Arrears and repossessions on the increase

Bad debt has always been a concern for lenders. But in the current economic climate, such a concern has become all the more important. The worry is that should consumers start to buckle under the weight of their debts, bad debts could rise, hurting lenders' overall profitability.

After over a decade of decline, arrears and repossessions are now increasing. Since 2004 the number of cases of mortgages in arrears has increased - from 92,090 to 105,990 in 2005, according to the Council of Mortgage Lenders.

Moreover, repossessions rose from 3,000 in the second half of 2004 to 4,620 in the first half of 2005, marking the first increase in repossession levels since the first half of 1998. Many lenders are now taking precautions - tightening their acceptance criteria and processes in order to cope with an uncertain future. Nevertheless, it is important to mention that while bad debts have been noticed on a number of lenders' unsecured portfolios, bad debt on mortgages have so far been minimal, if any at all.

Regulation put further pressure on lenders

The mortgage market has seen a host of new regulatory measures come into play over the past few years.
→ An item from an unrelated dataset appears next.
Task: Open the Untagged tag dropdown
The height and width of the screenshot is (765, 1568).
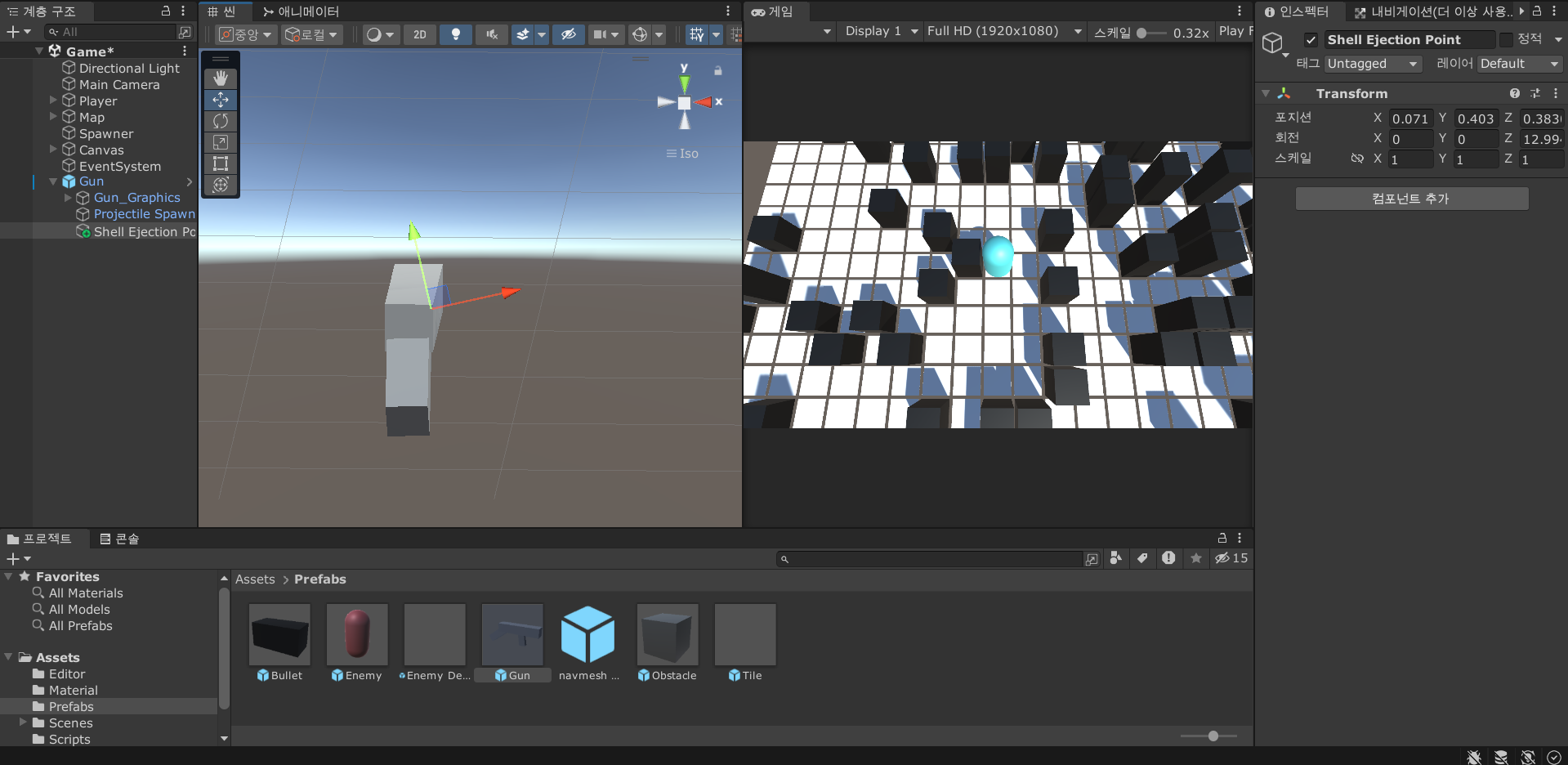Action: [1373, 64]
Indeed, their presence has been strongly felt and has had profound impact on the mortgage market, particularly with the implementation of the Financial Services Authority's Mortgage Conduct of Business requirements, launched in October 2004.

However, mortgage lenders will have to adapt to a number of additional regulations set to be implemented over the next few years, namely the Treating Customers Fairly initiative, Home Information Packs, Basel II, and possibly further amendments to how mortgage payment protection insurance is sold.

Such regulation will be challenging for lenders, as adaptation will be both time consuming and costly. While regulation serves to clean up the market, turning it into a more efficient, fair and consumer-friendly arena, regulators must work hard to ensure that such regulation does not dampen the competitive nature of the UK mortgage market, as it will be consumers who end up suffering the consequences in the end in terms of higher rates.